I want to stress the climate crisis isn’t coming from your individual actions. The world isn’t going to end because you ate too much meat. The world is going to end because we are eating too much meat. So, the most important things you can do aren’t going to be individual actions. They are going to come from the actions listed above, the ones that create a movement capable of making systemic changes and the ones that help you better understand the movement capable of making those systemic changes.
But, still, if many consumers make little changes, an industry might feel forced to change. Capitalism doesn’t work unless people buy into the systems. So, rock the boat. I’m pretty sure my pescetarianism won’t make Tyson Foods (that meat company) pollute less water in my home state of Virginia. But my sister’s vegetarianism five years ago inspired my pescetarianism three years ago. And my pescatarian diet helped inspire a good number (at least five, probably more) of my friends to cut down on their meat consumption. And our generation, along with Millenials, created a market for vegetarian foods. I’ve never ended up at a restaurant where there’s nothing for me to eat—because now there are so many vegetarians that the food industry has to adapt to fit our needs.
Now, back to the scheduled program:
- Eat less meat. Meat production uses much more land and water and produces much more carbon emissions than plant-based food production. But if cutting down on meat is too hard, start by eating only less red meat. Or, drink less dairy. Or, become a pescatrarian. Or, try a vegan diet before 6:00. There are so many options. Make a plan to lower your meat consumption, and stick with it.
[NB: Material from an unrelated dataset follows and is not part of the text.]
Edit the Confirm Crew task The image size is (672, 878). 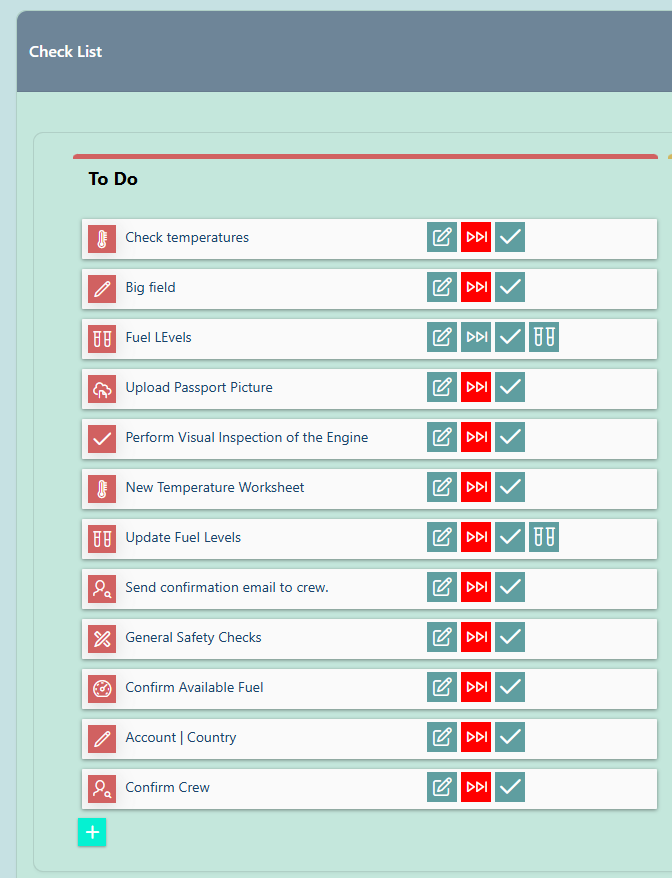442,788
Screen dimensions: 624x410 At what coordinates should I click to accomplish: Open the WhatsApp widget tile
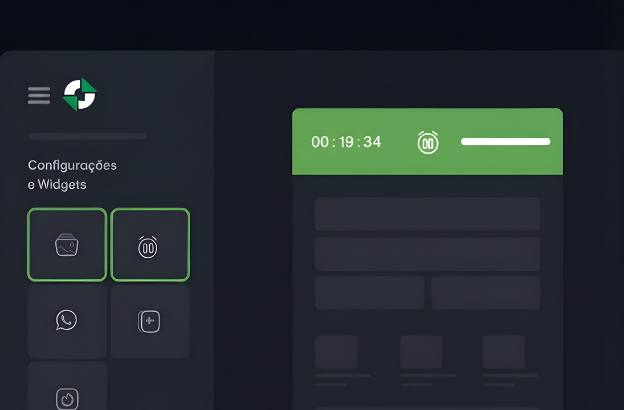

- Stop supporting fast fashion. Or, go thrift shopping more often. Have a clothing exchange with your friends. Look into apps that sell secondhand clothes like Depop and Poshmark. Fast fashion has a huge environmental footprint from production, disposal and transportation, and these clothing companies almost always exploit and underpay their workers.
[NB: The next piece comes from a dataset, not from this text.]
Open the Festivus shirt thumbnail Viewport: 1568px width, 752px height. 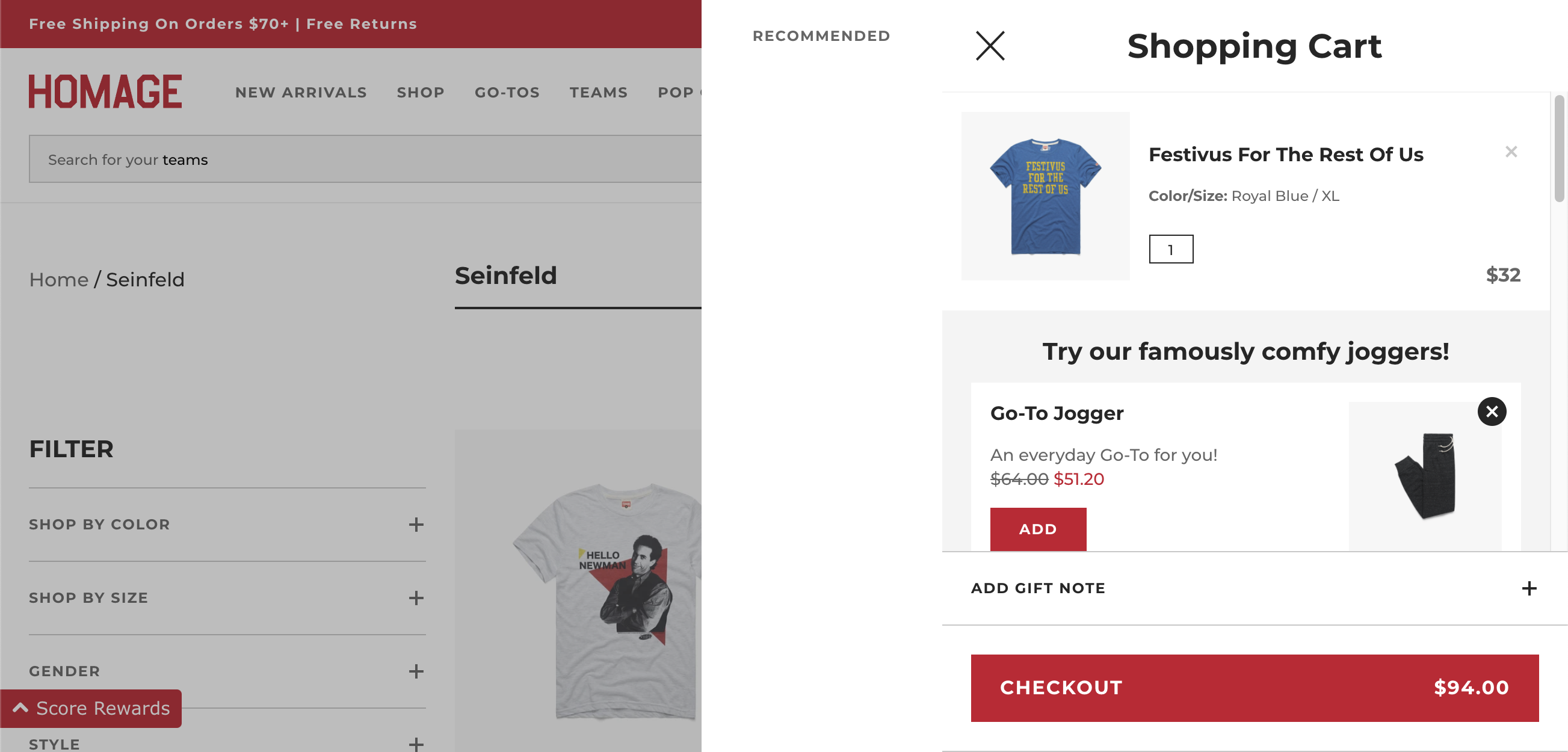click(1045, 196)
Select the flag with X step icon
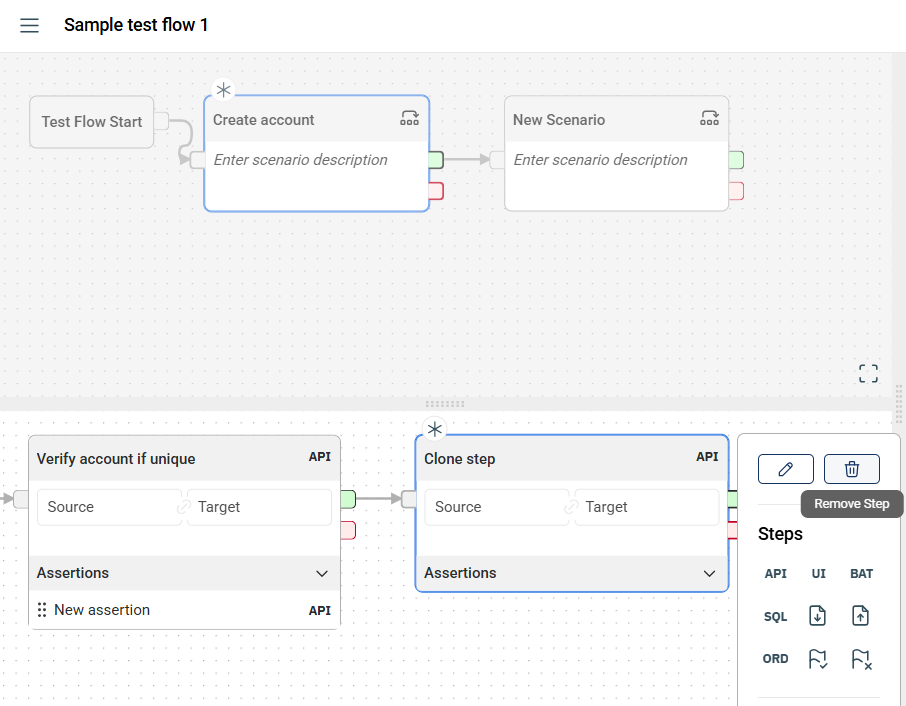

- Go to a farmers market. Food at farmers markets is grown locally—meaning fewer fossil fuel emissions from transportation. Small local farms also use fewer pesticides and fertilizers, and they generally don’t have the abusive conditions for farm workers (and animals) that large-scale industrial farms have. Plus, this can be a fun excursion with your new college friends! Everyone loves food—go bond over that.
- Get a bike, and bike around campus! Then, you can become a biking pro for when you leave college and enter the real world. Who needs a car? Not you!
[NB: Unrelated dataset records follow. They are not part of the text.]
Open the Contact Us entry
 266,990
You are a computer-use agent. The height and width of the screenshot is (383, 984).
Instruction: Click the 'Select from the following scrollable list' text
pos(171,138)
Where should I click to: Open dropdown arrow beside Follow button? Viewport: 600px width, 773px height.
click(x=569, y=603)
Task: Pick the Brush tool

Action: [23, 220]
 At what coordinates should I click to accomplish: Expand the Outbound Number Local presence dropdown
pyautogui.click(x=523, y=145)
- Use a refillable water bottle. That’s like the bare minimum. Reading this article is definitely not the bare minimum. It’s a pretty wordy article.
- Turn off the water when you’re brushing your teeth. Take shorter showers. You probably have heard this for years, but actually do this. It’s super easy, and no one likes a shower hog anyway. I like to listen to music in the shower, and if I get through more than two songs, I know I’ve been in there too long.
- Go hiking. Maybe if we give the Earth enough attention, she’ll be like, “Joke’s over! I knew y’all would come running back for help from me eventually!” And climate change will become a thing of the past.
I’m proud of you for reading this. For wanting to learn more. For doing research. It can be really hard to maintain a desire to stay educated when staying educated means learning more about our seemingly inevitable doom.
To quote many politicians from the Democratic Party, don’t agonize; organize. But eh. You can agonize sometimes. It’s terrifying. Take your time. Just remember that sitting in that terror isn’t going to help you or the planet. There is some hope. Keep researching facts. Keep looking for solutions. Keep working.